# [Задание 1]
Перепишите из фрагмента о Ламбетской конференции кусок, который начинается со слов «Еще в 1888 г.» и заканчивается словами «церквей и сект.».

**** Фрагмент текста ****

Еще в 1888 г. Ламбетская конференция приняла документ, содержащий четыре пункта, которые Церковь Англии выдвигает как минимальные требования при присоединении «неприсоединившихся» протестантских сект в государственной церкви. Эти так называемые ламбетские четыре пункта требовали признания Ветхого и Нового Заветов как священных писаний, содержащих все необходимое для спасения символов веры: Апостольского для крещения и Никейского в качестве достаточного изложения христианского учения; двух таинств — крещения и причащения; исторического епископата.

Последний пункт был особенно важен для межцерковных отношений, ибо епископальное устройство англиканской церкви существенно отличает это вероисповедание от других протестантских церквей и сект.

В 20-х годах, в обстановке изменившейся социально-политической ситуации во всем мире, вопросы межцерковных отношений решались по-новому. Англиканская церковь выступала с более гибкой политикой по отношению к местным диссидентам («неприсоединившимся») В 1920 г. Ламбетская конференция приняла «обращение ко всем христианам», в котором все верующие местных вероисповеданий призывались к единству действий. И хоть в обращении подтверждались все четыре пункта, принятые в 1888 г., оказалось, что последний пункт (об епископате) претерпел существенную эволюцию: он был модифицирован таким образом, чтобы подчеркнуть действенность культа и обрядности других вероисповеданий, Обращение признавало необходимым для единства действий такое священство, которое «обладает не только внутренним призывом духа, но и полномочиями Христа и авторитетом всех членов»[119]. Таким образом, конгрегациональные и пресвитерианские церкви («авторитет всех членов») и баптистско-евангелические («внутренний призыв духа») были приравнены в некотором смысле к англиканскому вероисповеданию («полномочия Христа», носителями которых являются епископы).

**** Строки набора данных ****

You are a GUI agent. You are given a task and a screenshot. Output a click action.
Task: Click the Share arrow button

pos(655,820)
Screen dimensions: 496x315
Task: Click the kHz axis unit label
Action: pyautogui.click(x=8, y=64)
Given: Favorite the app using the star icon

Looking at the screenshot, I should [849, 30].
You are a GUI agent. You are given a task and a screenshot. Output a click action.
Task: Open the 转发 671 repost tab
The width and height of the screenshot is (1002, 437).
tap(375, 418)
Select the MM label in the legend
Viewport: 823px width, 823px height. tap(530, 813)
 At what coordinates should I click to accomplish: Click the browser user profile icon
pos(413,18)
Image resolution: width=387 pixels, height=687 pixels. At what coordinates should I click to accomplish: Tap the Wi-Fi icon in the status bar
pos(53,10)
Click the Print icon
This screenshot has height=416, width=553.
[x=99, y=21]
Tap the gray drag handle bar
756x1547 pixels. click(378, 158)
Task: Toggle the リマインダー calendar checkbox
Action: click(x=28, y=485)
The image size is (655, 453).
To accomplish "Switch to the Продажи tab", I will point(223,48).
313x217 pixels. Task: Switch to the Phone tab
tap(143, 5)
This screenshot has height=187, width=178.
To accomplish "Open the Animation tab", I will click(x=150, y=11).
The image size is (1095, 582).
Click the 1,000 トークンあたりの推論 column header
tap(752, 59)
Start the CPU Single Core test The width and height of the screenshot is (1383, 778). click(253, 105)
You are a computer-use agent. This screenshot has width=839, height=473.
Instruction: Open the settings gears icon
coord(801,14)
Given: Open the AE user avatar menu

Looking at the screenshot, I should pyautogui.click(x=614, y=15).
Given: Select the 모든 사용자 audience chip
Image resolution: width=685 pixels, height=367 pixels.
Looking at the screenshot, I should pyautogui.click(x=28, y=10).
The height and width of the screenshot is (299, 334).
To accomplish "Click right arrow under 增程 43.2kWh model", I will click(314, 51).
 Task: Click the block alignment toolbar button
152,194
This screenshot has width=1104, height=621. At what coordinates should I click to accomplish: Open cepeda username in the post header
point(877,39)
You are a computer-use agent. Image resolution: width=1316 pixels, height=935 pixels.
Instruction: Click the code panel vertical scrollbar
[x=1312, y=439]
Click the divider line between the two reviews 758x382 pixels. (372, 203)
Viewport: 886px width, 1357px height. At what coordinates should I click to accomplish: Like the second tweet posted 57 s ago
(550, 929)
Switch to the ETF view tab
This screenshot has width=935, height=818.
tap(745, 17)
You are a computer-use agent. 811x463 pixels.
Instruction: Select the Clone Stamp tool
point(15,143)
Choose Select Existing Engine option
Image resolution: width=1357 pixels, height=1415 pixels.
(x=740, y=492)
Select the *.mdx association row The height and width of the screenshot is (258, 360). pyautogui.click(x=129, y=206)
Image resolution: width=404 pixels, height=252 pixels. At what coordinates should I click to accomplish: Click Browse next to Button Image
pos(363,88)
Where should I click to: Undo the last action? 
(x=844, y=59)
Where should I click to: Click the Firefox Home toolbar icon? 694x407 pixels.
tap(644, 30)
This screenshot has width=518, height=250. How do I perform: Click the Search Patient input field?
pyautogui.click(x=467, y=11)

****

# [Задание 2]
Посчитайте строки перечня, где встречается слово «computer», учитывая регистр букв. В ответе укажите только число.

# [Решение 1]
Еще в 1888 г. Ламбетская конференция приняла документ, содержащий четыре пункта, которые Церковь Англии выдвигает как минимальные требования при присоединении «неприсоединившихся» протестантских сект в государственной церкви. Эти так называемые ламбетские четыре пункта требовали признания Ветхого и Нового Заветов как священных писаний, содержащих все необходимое для спасения символов веры: Апостольского для крещения и Никейского в качестве достаточного изложения христианского учения; двух таинств — крещения и причащения; исторического епископата.

Последний пункт был особенно важен для межцерковных отношений, ибо епископальное устройство англиканской церкви существенно отличает это вероисповедание от других протестантских церквей и сект.

# [Решение 2]
3